BTW, perhaps what you shared about needing to make a release is no longer needed. At least, once I pushed the tag, github immediately created a release. i.e. no extra steps was necessary.
and I combined a bunch of answers to make a one-liner solution that sets the tag date to when it actually happened, uses annotated tag and requires no git checkout
:
tag="v0.1.3" commit="8f33a878" bash -c 'GIT_COMMITTER_DATE="$(git show --format=%aD $commit)" git tag -a $tag -m $tag $commit'
git push --tags origin master
where tag
is set to the desired tag string, and commit
to the commit hash.
awesome one-liner, goes to my copy/paste cheat sheet
Hi all! Now that fastai 1 is out, I wrote a short post on medium about using fastai 1 on Colab. Please check out if you are interested!
can you post the link to the colab notebook. Thanks!
Hi, sorry I forgot to put the link to my medium post! All my code is in screenshot if you read the medium post. Thanks!
Hello, I’m new around here and have watched a few of the videos, am hooked, and I think what you’re up to here is amazing, so thank you!
I’ve got a question about the fastai library version. I’ve set up my own ubuntu dual-boot workspace, putting my 1080ti to more productive use than what I usually use it for… and have the old/0.7 version of the notebooks running smoothly. I’m sure that the general deep learning concepts from the now old version of the course are still just as valuable and I will go through them regardless, however I’m wondering about if at some point we can look forward to a new or updated version using the fastai 1.0 libray, considering it’s a from scratch rewrite? Do you think there is any harm at all in getting deep into the 0.7 course at this point? (just to be clear when I say old, I still mean the 2018 version, I say old because of the “old” wrapper version used in the course)
Yes, early 2019.
Still very useful - the concepts don’t change, and that’s what takes time to learn. Library changes are easy to learn.
Thank you for your work!!
HI - thank you for all the work you have done. I am just starting and have seen the intro to Random Forests lesson 1. I am not sure how to proceed with library/version changes. I use the following code that I found in the forum to install fasai. Some of the libraries work, but I cannot get “from fastai.structured import *” (interested in the add_datepart function) to install. I see in the forum that the library has moved, but I am not sure what I need to do to access this “old” library.
#installs FastAI
#https://github.com/fastai/course-v3/blob/7dfe63de54daf2210f5b23f237e70ee246be5d0c/docs/google_colab_tutorial.md
from os.path import exists
from wheel.pep425tags import get_abbr_impl, get_impl_ver, get_abi_tag
platform = ‘{}{}-{}’.format(get_abbr_impl(), get_impl_ver(), get_abi_tag())

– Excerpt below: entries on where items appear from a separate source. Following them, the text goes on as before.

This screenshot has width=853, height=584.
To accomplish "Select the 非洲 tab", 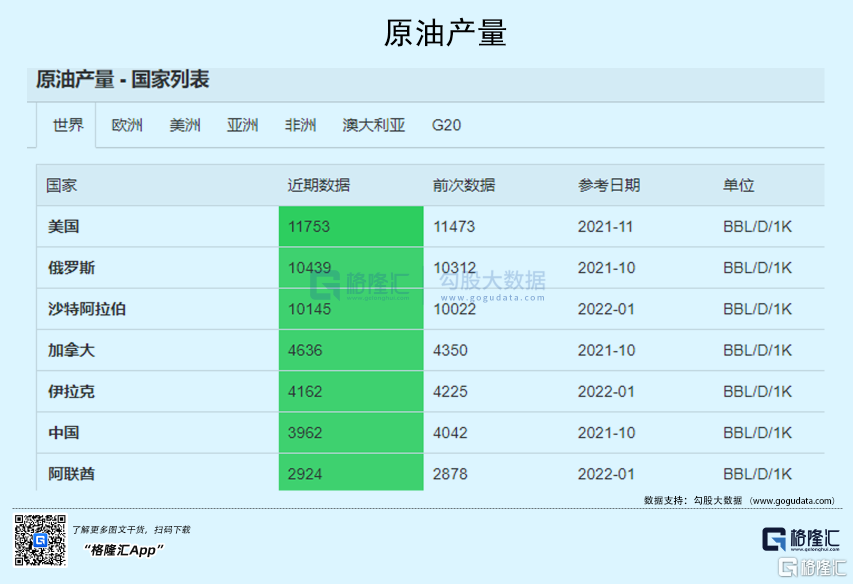I will (x=300, y=126).
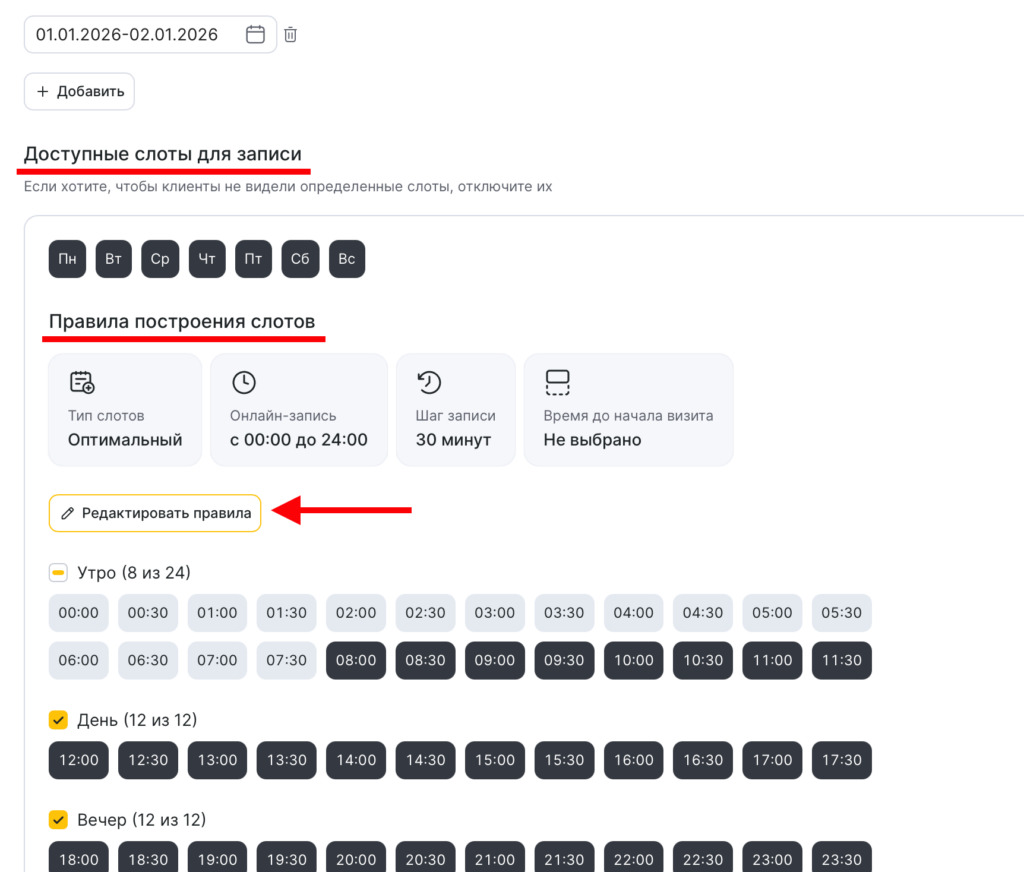Screen dimensions: 1024x872
Task: Click the time-before-visit icon
Action: click(x=557, y=382)
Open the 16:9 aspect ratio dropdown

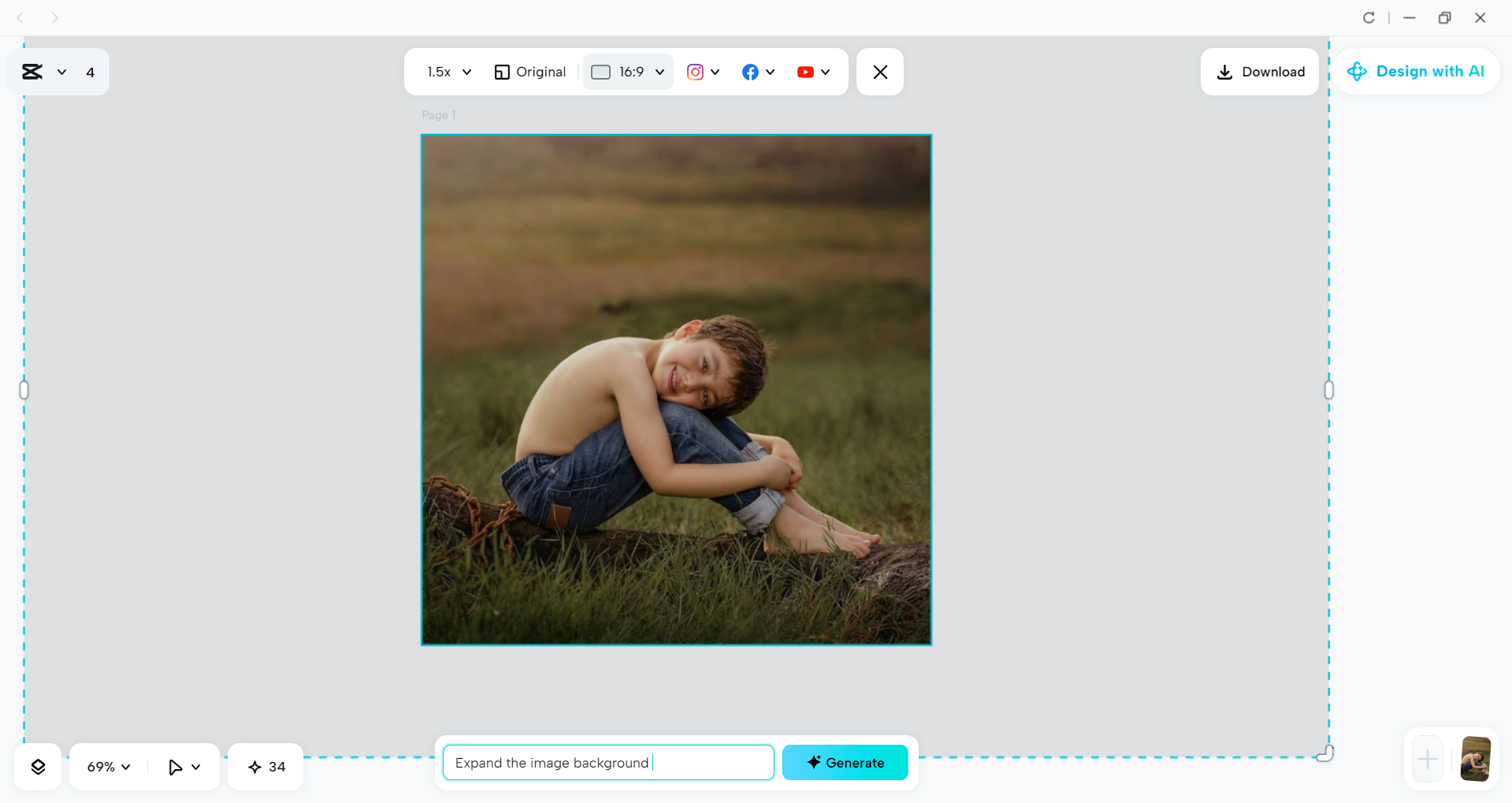(627, 72)
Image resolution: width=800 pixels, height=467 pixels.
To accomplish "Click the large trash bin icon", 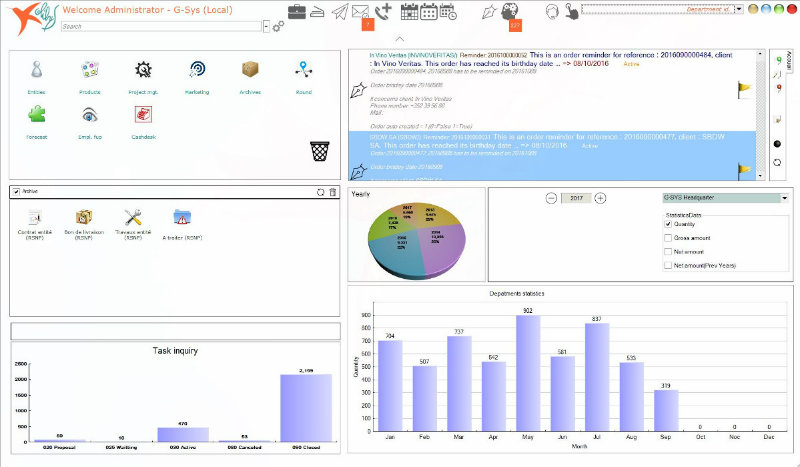I will click(319, 151).
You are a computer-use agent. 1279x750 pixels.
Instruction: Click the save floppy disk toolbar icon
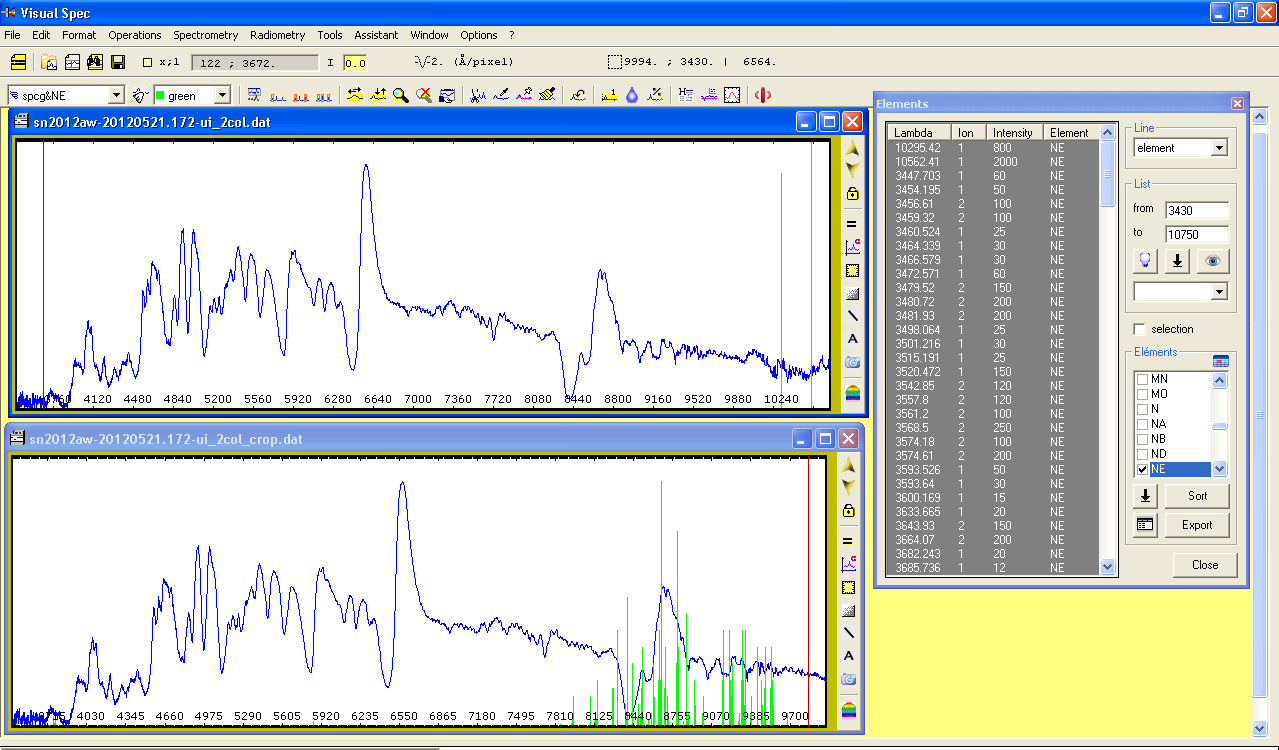(x=118, y=62)
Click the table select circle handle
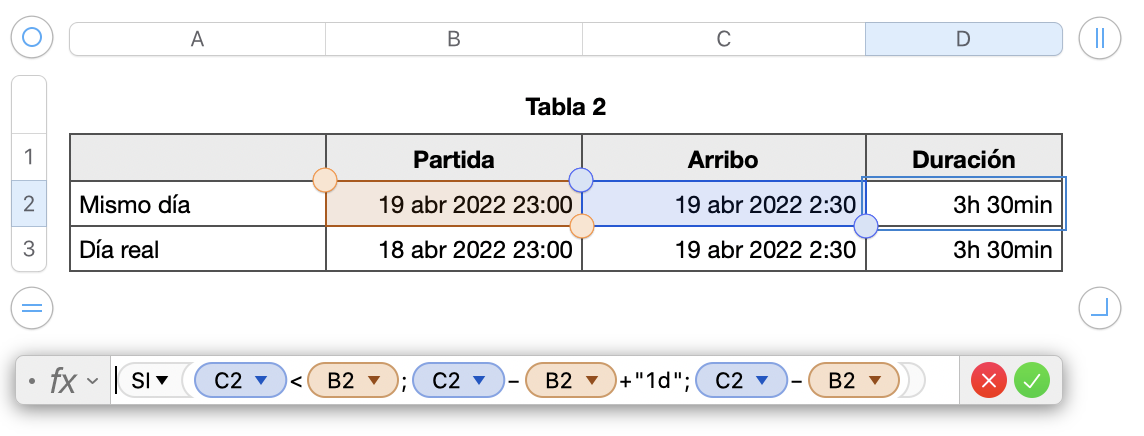Image resolution: width=1144 pixels, height=436 pixels. click(31, 38)
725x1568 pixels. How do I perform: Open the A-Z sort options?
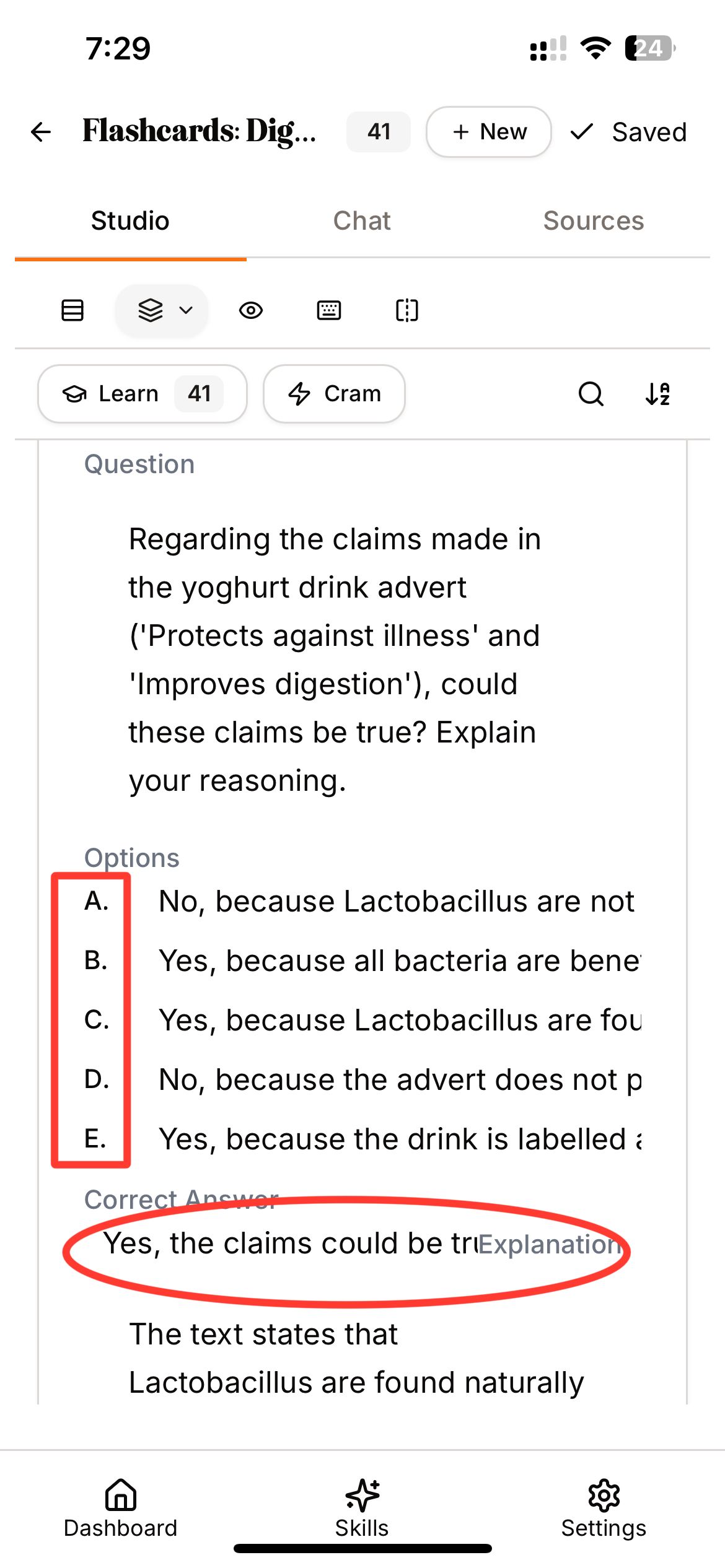coord(658,393)
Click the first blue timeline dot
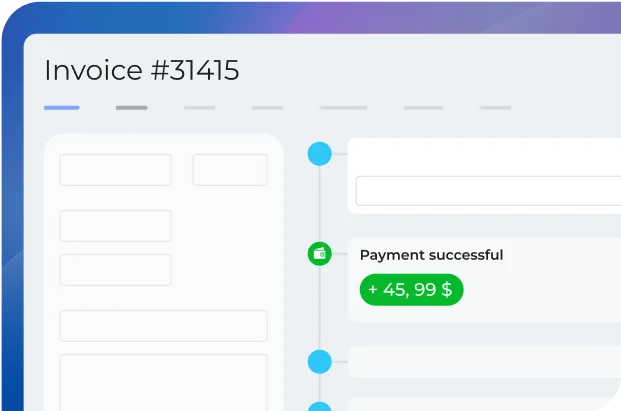 pos(319,153)
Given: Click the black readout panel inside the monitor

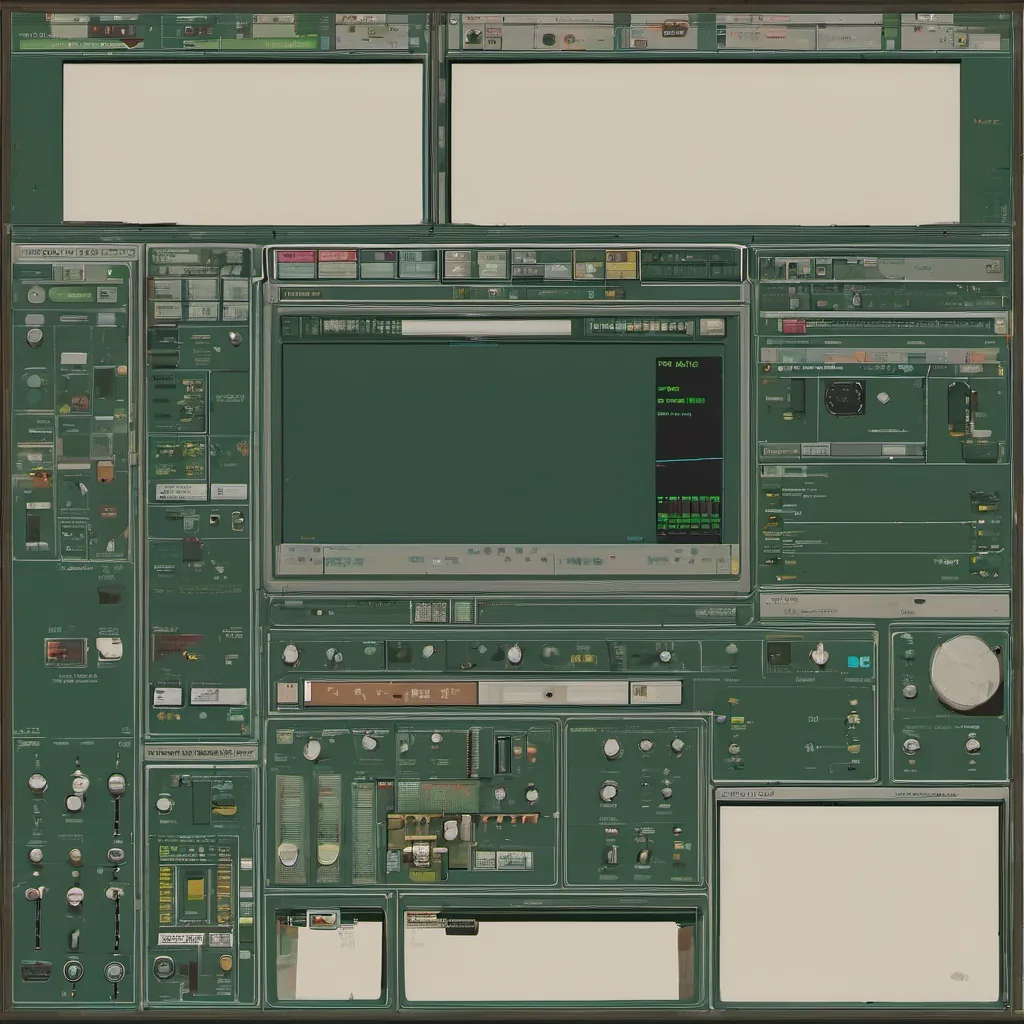Looking at the screenshot, I should [689, 450].
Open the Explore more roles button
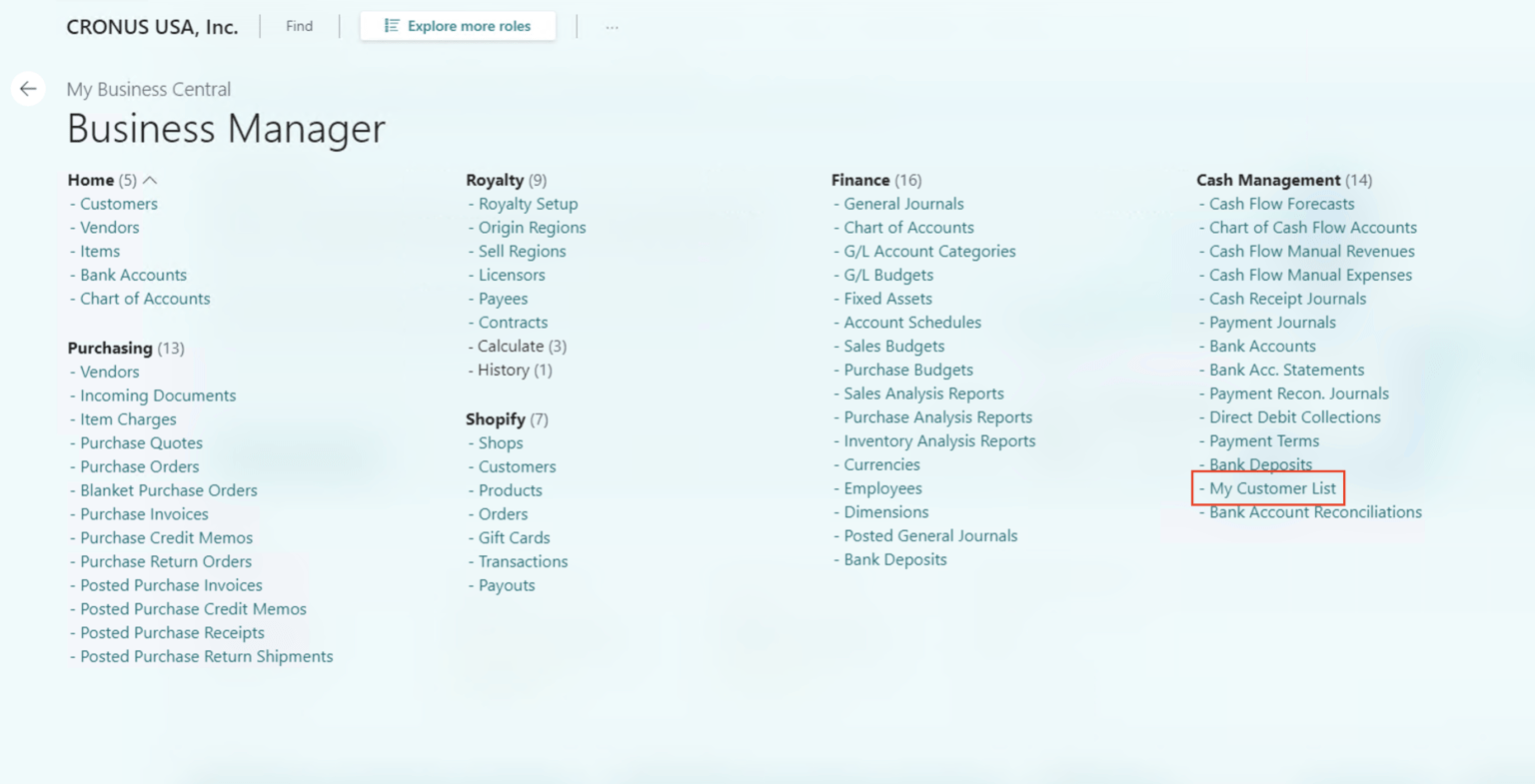 [x=458, y=26]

cuda_output = !ldconfig -p|grep cudart.so|sed -e ‘s/..([0-9]).([0-9]*)$/cu\1\2/’
accelerator = cuda_output[0] if exists(’/dev/nvidia0’) else ‘cpu’
!pip install torch_nightly -f https://download.pytorch.org/whl/nightly/{accelerator}/torch_nightly.html
!pip install fastai==1.0.28
import torch
print(torch.version)
print(torch.cuda.is_available())
print(torch.backends.cudnn.enabled)
I want to install fastai v0.7 using conda because I want to try out the Introduction to machine learning course.
Currently, on installing fast ai, I get an error that module structured not found.
Is there any way around ?
I cloned the fastai.git directory. I try to do conda env update on environment-cpu.yml. It is giving me a bunch of conda verification errors like CondaVerificationError: The package for numpy-base located at C:\Users\ssengupta
\AppData\Local\Continuum\anaconda2\pkgs\numpy-base-1.16.2-py36hc3f5095_0
appears to be corrupted. The path ‘Scripts/f2py.exe’
specified in the package manifest cannot be found.
Hey, for anyone who had difficulty running the notebooks on a windows 10 machine, this is what worked for me:
…Documents\Repo\fastai\courses\ml1>mklink /d fastai …\old\fastai
The existing symlink worked through cmd but not from jupyter.
The symlink created above did the trick. Hope that helps.